While parents are in charge of family affairs, Islam doesn’t teach that youth should have no input into what’s happening with the family. Here are some tips for teens when their parents’ marriage seems to be going downhill:
Be attentive. Almost no family breaks apart overnight. There are clear warning signs that something is wrong. Being attentive doesn’t mean reacting; it means being aware and making mental (and if needed, written) notes of the nature of family relations. Be as objective as possible. Don’t take sides; observe and try to understand each points of view.
Be there. The moment you notice something is wrong in the family, adjust your schedule to spend as much free time at home as you can. Running away from problems doesn’t make them go away. As a teenager, you may be able to spend time with friends, but what about your younger siblings? Who’ll comfort them when mom and dad fight? Who’ll help the younger ones feel secure if you are not there? Being at home also gives your parents a chance to talk to you if they wish to. Being there is critical in helping your parents realize that whatever decisions they make about their marriage will affect you. Your presence puts a human face on the terrible consequences of divorce.

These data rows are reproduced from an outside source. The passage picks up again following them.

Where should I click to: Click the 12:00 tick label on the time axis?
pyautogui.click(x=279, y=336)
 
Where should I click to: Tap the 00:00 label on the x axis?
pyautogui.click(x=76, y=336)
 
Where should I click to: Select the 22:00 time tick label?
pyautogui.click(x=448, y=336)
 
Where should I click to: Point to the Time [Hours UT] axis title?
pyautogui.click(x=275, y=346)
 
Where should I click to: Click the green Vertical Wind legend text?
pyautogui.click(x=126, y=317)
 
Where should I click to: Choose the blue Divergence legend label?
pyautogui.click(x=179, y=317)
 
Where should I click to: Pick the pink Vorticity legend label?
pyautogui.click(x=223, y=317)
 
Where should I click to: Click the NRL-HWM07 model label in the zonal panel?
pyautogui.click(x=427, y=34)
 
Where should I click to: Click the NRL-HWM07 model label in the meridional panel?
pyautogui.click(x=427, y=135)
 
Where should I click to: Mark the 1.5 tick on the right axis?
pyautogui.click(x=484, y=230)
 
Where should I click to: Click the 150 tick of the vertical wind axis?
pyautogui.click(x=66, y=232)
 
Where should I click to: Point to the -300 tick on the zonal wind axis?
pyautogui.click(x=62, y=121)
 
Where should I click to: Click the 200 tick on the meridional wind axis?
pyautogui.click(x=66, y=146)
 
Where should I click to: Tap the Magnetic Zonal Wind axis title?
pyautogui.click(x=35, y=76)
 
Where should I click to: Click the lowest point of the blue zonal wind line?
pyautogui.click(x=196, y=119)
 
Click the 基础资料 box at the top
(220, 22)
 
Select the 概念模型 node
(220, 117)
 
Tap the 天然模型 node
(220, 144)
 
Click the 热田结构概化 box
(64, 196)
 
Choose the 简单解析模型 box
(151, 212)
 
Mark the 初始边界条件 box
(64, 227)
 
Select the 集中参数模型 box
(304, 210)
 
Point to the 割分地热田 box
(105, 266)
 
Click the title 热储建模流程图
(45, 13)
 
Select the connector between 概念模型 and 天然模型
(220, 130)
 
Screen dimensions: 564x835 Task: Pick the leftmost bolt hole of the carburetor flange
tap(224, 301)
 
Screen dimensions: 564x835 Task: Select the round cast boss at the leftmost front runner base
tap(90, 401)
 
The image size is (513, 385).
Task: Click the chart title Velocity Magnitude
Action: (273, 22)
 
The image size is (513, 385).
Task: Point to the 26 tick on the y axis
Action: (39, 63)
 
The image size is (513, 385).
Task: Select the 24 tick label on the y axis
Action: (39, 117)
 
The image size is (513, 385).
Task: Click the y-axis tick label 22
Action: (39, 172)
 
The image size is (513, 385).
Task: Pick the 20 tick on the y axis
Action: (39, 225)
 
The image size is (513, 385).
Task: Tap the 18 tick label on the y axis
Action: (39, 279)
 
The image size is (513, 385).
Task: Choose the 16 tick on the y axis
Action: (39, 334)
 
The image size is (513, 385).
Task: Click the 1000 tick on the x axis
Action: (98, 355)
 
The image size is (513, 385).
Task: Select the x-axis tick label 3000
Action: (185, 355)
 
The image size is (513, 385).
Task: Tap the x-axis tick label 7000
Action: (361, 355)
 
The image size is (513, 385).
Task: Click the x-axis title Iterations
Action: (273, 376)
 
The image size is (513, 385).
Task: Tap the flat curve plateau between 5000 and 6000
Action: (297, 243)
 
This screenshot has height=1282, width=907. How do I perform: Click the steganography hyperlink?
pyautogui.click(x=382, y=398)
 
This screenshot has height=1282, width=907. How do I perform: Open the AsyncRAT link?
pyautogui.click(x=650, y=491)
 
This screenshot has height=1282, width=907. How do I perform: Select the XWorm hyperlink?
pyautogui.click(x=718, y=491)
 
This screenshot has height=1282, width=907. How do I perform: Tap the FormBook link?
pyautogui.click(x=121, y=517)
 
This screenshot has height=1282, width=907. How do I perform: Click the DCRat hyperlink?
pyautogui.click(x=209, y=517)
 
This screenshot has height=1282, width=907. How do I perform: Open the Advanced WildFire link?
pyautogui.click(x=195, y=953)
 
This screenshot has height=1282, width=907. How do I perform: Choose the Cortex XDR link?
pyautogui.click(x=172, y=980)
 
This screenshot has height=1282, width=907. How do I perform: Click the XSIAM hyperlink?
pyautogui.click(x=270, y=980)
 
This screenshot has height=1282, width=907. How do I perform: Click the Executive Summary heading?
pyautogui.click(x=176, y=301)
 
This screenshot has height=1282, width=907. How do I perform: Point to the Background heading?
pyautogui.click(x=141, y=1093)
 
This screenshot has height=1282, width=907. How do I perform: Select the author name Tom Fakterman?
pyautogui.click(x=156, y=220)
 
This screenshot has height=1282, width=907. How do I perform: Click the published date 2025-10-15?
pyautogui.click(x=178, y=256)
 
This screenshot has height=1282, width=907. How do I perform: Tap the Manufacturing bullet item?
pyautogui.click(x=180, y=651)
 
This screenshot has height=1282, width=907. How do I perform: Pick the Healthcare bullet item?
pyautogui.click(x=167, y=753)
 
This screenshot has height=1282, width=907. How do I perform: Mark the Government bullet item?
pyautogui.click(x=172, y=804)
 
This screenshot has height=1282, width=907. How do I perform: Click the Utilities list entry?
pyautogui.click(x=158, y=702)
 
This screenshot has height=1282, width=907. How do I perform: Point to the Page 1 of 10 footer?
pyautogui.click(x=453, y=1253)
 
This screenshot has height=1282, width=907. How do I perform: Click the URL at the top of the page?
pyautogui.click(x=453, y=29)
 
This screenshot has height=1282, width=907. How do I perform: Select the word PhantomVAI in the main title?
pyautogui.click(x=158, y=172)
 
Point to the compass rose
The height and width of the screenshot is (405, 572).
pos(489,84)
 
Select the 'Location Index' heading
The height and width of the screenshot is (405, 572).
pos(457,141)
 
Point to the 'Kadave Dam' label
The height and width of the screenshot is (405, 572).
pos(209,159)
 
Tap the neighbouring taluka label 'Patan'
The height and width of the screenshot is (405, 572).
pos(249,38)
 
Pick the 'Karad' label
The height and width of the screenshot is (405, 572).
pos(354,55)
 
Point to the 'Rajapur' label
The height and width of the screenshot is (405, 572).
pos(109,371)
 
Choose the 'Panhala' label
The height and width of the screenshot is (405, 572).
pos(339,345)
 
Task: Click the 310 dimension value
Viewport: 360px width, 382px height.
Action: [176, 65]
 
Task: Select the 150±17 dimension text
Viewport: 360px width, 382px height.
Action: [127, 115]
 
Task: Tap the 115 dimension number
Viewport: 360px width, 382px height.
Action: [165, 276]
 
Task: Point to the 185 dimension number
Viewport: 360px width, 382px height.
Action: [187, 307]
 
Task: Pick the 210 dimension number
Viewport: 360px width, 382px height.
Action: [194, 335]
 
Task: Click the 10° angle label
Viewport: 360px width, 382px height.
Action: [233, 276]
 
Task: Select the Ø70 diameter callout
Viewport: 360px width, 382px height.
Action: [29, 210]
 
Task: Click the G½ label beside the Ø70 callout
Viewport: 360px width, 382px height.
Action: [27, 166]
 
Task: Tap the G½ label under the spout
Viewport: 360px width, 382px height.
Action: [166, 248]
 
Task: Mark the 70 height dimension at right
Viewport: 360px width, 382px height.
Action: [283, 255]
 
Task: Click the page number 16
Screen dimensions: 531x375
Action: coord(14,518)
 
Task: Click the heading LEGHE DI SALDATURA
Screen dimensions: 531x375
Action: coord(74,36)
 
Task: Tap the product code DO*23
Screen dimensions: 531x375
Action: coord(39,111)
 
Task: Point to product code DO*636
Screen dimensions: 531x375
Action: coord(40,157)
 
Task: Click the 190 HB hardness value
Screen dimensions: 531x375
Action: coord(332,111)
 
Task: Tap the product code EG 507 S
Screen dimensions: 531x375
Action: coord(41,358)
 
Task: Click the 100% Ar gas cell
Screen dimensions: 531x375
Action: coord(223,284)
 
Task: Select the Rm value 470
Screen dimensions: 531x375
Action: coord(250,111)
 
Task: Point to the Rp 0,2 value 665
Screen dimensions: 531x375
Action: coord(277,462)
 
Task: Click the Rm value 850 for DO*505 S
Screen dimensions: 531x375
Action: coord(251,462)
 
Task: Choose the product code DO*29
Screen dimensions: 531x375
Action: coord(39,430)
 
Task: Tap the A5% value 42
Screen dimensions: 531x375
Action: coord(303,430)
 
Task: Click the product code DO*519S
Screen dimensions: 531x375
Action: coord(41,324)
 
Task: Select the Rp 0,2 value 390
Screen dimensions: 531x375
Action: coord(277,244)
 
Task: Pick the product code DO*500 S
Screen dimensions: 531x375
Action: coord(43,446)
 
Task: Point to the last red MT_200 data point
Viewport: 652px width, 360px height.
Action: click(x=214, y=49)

Be proactive. When you know something’s wrong between your mom and dad, talk to each separately. Ask them how they’re doing. Ask if there’s anything you can do to help. Sometimes, you could get them involved in helping with a school project (without hinting at any problems or fights). As you work alongside them, tell them you’re feeling sad about how they’re treating one another. Suggest that perhaps they could seek professional counselling or talk to the local imam about their problems. Most importantly, pose the question, ‘How can I help?’. Then listen to what they have to say and see if you can help.